Required task - Please copy the listing from the line with "The height and width of the screenshot is (681, 2140)." up to and including the line with "Action: (x=503, y=295)", renaming "Log panel" to "Console panel" and leaving everything else unchanged.

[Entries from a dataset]
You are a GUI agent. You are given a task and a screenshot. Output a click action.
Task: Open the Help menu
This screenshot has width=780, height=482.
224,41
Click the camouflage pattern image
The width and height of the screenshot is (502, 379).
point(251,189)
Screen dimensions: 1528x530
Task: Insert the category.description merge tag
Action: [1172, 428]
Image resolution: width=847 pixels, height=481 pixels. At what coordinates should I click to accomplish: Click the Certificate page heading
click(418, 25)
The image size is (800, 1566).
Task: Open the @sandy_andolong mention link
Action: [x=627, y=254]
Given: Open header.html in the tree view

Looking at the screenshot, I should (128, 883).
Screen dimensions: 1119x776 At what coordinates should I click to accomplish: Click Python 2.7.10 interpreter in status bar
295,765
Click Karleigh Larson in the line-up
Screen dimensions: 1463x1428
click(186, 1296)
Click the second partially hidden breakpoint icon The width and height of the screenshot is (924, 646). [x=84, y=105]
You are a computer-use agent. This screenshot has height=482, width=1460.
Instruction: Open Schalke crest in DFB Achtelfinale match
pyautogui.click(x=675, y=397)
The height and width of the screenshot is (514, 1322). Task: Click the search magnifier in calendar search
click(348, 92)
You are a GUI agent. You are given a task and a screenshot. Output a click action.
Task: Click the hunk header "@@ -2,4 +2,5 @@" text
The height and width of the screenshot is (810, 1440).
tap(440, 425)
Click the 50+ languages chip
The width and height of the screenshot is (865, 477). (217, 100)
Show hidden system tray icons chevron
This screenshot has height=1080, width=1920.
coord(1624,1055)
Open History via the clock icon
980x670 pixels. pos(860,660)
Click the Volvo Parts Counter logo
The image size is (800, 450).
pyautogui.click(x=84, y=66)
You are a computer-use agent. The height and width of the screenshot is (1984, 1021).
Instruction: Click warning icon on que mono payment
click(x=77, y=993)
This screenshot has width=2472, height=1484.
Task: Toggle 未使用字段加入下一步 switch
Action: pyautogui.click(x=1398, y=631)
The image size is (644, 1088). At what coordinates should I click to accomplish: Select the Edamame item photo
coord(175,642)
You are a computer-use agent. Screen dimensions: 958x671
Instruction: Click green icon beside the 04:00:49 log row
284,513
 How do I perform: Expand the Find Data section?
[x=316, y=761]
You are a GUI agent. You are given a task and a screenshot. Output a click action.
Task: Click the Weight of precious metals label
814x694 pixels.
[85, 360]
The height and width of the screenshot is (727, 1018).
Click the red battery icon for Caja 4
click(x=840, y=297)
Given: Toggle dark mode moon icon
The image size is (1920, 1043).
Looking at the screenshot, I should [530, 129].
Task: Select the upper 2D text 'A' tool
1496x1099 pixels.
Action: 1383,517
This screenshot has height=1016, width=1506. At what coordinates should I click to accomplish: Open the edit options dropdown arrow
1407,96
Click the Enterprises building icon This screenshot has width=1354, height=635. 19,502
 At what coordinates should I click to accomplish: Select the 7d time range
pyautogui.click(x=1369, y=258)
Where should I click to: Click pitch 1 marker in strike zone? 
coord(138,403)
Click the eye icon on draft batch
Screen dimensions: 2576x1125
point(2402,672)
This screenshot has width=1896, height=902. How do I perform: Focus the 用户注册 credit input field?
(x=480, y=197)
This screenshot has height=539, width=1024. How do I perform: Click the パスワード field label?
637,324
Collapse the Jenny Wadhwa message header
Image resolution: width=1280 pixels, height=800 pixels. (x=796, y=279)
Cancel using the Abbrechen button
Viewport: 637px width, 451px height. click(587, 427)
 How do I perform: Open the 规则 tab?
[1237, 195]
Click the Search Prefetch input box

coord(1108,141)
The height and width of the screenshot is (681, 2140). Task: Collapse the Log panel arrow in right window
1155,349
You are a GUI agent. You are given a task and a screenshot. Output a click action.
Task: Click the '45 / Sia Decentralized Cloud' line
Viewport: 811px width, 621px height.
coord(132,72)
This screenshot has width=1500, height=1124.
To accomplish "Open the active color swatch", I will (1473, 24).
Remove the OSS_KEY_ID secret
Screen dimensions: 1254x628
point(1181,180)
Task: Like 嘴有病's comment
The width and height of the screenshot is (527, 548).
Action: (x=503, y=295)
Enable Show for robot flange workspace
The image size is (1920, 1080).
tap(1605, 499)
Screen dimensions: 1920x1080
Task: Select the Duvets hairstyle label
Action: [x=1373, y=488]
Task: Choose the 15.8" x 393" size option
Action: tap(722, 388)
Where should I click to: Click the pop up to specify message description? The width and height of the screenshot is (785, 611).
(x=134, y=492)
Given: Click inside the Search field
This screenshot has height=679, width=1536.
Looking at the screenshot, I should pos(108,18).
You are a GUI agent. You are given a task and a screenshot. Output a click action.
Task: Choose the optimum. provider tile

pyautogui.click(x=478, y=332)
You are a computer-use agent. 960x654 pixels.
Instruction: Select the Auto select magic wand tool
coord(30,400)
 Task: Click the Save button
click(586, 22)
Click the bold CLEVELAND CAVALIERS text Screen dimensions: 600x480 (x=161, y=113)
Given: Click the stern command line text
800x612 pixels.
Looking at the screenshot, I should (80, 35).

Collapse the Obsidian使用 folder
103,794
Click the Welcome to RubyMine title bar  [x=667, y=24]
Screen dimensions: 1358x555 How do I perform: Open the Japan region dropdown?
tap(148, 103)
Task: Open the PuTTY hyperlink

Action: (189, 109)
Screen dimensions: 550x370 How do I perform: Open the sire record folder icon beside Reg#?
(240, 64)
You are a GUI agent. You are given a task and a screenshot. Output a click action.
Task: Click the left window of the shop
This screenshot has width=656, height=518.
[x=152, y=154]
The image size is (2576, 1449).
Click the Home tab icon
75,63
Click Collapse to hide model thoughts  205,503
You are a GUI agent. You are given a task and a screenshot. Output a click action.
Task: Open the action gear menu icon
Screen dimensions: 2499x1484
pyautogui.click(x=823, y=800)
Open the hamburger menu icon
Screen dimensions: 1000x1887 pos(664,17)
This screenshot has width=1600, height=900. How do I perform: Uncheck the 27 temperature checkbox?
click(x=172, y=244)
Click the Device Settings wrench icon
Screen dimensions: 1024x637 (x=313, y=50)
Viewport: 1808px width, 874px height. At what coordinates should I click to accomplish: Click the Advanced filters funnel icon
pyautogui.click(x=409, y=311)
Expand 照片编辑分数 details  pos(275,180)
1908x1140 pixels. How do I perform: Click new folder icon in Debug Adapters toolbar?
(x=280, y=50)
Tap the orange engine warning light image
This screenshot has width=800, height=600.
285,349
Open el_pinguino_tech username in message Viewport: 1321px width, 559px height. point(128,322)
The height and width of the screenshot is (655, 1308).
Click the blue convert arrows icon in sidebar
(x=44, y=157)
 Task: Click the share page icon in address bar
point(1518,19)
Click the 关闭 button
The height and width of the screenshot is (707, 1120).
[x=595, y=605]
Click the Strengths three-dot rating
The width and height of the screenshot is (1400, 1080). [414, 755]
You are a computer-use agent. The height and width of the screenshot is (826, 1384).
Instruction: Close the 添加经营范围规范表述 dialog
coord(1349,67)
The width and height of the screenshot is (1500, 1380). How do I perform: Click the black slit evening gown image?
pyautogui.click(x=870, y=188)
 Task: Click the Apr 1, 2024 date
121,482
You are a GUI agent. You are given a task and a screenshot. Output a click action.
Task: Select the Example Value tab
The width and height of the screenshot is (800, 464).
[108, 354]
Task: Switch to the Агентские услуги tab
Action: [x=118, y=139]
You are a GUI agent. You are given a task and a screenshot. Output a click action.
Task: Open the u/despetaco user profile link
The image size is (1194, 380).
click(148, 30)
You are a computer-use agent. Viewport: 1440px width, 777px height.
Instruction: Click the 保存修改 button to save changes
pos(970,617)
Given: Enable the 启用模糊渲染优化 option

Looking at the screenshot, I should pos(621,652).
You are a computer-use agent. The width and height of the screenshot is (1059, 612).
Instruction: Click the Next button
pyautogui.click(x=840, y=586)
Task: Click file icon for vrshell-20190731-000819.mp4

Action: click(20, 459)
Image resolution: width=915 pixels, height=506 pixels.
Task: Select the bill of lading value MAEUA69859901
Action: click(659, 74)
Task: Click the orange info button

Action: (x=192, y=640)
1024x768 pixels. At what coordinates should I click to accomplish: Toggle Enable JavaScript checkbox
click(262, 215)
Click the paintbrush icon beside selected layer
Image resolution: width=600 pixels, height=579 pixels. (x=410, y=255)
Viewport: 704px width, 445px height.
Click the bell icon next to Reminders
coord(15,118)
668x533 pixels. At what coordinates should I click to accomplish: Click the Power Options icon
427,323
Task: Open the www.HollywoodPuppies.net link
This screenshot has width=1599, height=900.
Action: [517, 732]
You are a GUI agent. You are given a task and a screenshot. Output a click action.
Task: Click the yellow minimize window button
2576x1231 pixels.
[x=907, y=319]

Full output -
The height and width of the screenshot is (681, 2140). Task: Collapse the Console panel arrow in right window
1155,349
You are a GUI agent. You are given a task and a screenshot. Output a click action.
Task: Click the '45 / Sia Decentralized Cloud' line
Viewport: 811px width, 621px height.
coord(132,72)
This screenshot has width=1500, height=1124.
To accomplish "Open the active color swatch", I will (1473, 24).
Remove the OSS_KEY_ID secret
Screen dimensions: 1254x628
point(1181,180)
Task: Like 嘴有病's comment
The width and height of the screenshot is (527, 548).
Action: (x=503, y=295)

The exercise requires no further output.